Everything that’s old is new again. Quake II RTX also needs a fancy card to experience it properly, this time courtesy of the Nvidia RTX series cards (20xx cards). I bought a 2080 this year and, though it’s an impressive enough card, I’ve not really played anything that makes use of ray-tracing. Until now.
Simply put, Quake II RTX is gorgeous. The original game was pretty muddy on textures without a Voodoo card. Lighting effects weren’t really a thing and the particle effects were pretty basic. Clearly, all of that has been redone. I’ll have a gallery up later in this review, but you can see from the above photo that we’ve got some reflection on the gun barrels, pretty light emanating from the explosion and some nice shadows.

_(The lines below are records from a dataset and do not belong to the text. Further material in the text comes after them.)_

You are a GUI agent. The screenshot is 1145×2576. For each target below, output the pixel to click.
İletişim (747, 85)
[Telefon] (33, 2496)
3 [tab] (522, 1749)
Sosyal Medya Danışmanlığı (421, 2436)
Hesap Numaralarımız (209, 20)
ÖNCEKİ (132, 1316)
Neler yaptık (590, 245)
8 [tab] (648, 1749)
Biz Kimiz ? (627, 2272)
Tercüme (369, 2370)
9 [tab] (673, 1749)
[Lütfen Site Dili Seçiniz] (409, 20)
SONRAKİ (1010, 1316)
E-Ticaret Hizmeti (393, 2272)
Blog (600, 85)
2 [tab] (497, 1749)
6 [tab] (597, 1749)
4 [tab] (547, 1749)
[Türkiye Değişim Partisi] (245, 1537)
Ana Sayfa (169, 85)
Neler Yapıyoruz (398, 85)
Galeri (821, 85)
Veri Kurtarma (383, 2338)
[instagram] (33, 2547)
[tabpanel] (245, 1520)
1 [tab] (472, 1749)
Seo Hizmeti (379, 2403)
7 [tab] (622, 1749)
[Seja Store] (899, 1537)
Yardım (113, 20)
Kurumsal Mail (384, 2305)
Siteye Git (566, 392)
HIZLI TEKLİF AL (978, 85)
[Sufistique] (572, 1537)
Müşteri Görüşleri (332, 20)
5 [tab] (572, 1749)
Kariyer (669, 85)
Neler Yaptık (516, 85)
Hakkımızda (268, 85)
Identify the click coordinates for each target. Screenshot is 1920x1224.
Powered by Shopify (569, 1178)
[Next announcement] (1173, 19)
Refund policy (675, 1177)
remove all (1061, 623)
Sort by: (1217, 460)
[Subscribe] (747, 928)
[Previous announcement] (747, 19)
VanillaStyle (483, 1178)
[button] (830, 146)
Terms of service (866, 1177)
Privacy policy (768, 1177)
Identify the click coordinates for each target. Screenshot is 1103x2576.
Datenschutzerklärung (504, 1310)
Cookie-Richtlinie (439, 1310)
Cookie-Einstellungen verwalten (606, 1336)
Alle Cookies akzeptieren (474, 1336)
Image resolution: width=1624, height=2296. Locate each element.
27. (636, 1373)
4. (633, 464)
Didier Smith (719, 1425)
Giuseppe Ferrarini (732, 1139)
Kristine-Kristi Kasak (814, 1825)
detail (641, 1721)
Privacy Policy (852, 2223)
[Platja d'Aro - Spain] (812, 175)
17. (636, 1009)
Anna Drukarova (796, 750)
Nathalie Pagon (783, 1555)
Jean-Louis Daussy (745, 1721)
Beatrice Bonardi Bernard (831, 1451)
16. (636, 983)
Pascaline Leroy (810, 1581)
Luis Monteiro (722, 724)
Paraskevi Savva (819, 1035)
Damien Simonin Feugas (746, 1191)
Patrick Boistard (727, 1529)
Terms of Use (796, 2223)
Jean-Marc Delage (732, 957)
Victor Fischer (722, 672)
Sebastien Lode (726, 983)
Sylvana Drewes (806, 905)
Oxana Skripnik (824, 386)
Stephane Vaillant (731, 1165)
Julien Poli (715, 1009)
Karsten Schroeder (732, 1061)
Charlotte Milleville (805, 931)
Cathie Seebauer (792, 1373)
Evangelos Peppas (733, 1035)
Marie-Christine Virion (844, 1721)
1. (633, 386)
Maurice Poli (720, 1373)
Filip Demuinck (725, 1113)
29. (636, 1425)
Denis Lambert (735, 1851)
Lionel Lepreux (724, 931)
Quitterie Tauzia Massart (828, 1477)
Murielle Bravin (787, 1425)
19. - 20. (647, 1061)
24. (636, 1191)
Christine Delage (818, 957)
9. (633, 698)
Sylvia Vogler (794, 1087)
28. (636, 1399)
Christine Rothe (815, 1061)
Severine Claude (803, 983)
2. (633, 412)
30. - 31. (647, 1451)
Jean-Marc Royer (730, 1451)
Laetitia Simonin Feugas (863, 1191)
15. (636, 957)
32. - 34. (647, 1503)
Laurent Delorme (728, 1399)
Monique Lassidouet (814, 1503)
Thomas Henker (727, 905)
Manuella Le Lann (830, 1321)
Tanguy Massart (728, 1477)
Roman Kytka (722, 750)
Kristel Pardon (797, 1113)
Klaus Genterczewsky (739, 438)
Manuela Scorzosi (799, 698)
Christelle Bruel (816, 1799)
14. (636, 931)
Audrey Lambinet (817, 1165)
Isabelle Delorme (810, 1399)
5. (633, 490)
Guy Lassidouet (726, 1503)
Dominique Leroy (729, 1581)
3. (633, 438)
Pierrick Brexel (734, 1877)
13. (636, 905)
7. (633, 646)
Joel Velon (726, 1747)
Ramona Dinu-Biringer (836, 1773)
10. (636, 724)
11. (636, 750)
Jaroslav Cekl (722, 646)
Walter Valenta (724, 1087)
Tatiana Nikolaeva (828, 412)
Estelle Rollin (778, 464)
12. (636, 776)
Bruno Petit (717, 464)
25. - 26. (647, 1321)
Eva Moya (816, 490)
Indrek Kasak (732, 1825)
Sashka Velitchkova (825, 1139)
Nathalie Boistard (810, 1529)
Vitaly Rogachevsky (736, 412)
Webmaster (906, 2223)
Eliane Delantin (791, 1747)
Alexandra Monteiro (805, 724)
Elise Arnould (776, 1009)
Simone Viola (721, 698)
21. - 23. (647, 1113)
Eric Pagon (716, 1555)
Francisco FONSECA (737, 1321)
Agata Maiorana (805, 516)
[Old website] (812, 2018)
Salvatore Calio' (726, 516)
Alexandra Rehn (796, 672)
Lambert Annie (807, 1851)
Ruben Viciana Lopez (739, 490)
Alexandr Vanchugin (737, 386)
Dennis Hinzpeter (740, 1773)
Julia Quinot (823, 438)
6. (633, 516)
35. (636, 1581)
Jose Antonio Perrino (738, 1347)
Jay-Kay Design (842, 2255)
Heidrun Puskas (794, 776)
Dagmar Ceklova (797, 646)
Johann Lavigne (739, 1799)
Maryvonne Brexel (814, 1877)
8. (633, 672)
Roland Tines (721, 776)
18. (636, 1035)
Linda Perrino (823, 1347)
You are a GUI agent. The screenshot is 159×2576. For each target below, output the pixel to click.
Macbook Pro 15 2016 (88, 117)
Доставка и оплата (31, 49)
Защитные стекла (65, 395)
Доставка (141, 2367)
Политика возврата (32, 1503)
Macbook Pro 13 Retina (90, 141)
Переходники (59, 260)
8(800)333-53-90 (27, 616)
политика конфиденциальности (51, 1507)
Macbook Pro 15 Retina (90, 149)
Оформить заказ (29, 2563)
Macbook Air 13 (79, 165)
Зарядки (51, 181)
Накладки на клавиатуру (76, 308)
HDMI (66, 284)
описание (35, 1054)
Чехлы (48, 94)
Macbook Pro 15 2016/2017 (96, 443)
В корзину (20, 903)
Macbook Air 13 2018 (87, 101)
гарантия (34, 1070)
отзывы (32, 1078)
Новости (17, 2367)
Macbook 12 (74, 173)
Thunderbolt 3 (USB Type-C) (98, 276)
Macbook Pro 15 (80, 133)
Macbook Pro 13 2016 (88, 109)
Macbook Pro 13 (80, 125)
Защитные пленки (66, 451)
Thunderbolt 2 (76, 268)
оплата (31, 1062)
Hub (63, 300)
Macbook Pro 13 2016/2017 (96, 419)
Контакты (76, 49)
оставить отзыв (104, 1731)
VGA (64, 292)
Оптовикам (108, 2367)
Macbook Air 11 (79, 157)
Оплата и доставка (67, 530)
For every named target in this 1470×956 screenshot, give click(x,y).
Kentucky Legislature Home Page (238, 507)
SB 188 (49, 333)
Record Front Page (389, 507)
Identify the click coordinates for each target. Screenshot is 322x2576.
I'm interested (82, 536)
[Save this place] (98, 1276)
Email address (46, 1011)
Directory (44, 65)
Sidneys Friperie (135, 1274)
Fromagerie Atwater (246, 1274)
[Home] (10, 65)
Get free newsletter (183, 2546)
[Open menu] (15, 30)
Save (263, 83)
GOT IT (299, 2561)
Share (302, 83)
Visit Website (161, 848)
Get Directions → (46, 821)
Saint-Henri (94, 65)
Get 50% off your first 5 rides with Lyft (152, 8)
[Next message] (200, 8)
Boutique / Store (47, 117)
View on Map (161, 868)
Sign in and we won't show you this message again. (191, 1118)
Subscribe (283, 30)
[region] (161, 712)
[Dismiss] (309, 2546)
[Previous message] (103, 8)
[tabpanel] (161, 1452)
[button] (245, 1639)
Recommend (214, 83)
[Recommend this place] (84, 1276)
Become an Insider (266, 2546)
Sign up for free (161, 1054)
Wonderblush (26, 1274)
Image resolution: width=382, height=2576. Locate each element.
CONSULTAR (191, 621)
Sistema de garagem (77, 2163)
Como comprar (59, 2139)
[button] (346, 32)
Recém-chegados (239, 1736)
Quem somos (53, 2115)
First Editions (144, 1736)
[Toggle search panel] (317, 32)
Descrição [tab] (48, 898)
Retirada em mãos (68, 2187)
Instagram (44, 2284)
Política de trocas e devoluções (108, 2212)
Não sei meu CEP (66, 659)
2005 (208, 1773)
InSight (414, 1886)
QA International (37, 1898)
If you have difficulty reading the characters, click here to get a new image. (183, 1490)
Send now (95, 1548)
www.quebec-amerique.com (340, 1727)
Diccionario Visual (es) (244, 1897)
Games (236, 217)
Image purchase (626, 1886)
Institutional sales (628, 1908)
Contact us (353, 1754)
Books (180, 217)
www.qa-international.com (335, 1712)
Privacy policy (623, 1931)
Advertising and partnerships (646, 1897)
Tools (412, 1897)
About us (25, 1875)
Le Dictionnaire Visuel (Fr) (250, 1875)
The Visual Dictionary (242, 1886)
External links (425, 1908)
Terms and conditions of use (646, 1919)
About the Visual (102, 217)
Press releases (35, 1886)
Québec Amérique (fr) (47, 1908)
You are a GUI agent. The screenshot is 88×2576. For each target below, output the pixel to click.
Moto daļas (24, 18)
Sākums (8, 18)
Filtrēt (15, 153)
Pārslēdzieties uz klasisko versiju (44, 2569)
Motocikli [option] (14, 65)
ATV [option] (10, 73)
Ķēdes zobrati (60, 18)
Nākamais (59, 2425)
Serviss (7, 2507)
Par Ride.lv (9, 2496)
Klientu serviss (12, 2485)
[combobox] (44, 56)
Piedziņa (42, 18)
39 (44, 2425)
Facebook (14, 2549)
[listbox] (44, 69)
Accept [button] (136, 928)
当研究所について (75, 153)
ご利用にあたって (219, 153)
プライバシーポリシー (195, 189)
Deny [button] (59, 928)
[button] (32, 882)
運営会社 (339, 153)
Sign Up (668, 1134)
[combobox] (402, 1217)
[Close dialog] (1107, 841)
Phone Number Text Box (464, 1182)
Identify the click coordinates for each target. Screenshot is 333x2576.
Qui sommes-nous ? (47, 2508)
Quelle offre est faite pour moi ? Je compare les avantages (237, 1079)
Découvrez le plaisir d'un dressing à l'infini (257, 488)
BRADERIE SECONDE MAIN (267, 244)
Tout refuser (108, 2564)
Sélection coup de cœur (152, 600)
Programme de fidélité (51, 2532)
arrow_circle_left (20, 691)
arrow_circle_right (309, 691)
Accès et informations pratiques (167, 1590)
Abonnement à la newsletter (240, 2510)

I’ve only made it about 1/3 of the way through the game, but I believe it’ll be necessary to go all the way through to the end. It’s almost a brand new experience. Almost. There are some people who believe that Quake II started the trend of boring, brown levels and limited-narrative, point A to point B gameplay. I’d argue the latter started much earlier, but I’ll admit that the default colour palette of Quake II is definitely brown.
I suppose, too, that the gameplay is somewhat dated. Pick up keys to open doors, kill enemies, rinse and repeat. The thing is, it just feels good and proper in this game. The level design is pretty solid, with a clear path to the end but enough branching paths and secrets to make exploration worthwhile.
And then there are the weapons. You’ve got your standard fare pistol with unlimited ammo (you’d probably be better off shooting your enemies with a fart). Next is the shotgun. Ho hum. Then an SMG. Okay. Borrowing from Doom is the chaingun, which has a delayed spin-up but does MASSIVE damage while repainting walls with giblets. Another Doom staple, the Super Shotgun, makes an appearance as a futuristic version of the classic gun. Watching enemies explode in one hit or double over from a glancing blow is fun.
The grenade launcher and rocket launcher are two somewhat boring guns that have their purposes. But the meat and potatoes of the late game weapons are the HyperBlaster (a high speed energy chaingun), the railgun (one hit kill sniper weapon) and the BFG10K (a more futuristic version of Doom’s BFG).
Another big part of Quake II when it first released was the multiplayer. Sadly, I haven’t yet delved into any servers, but according to Nvidia most regular Q2 servers should work with your RTX client. I plan to try this out soon.
Overall, I’m very happy with this game. It is nostalgia meets modern technology, which is always a beautiful thing to me (when it works). If you’ve got the hardware, I’d recommend a playthrough.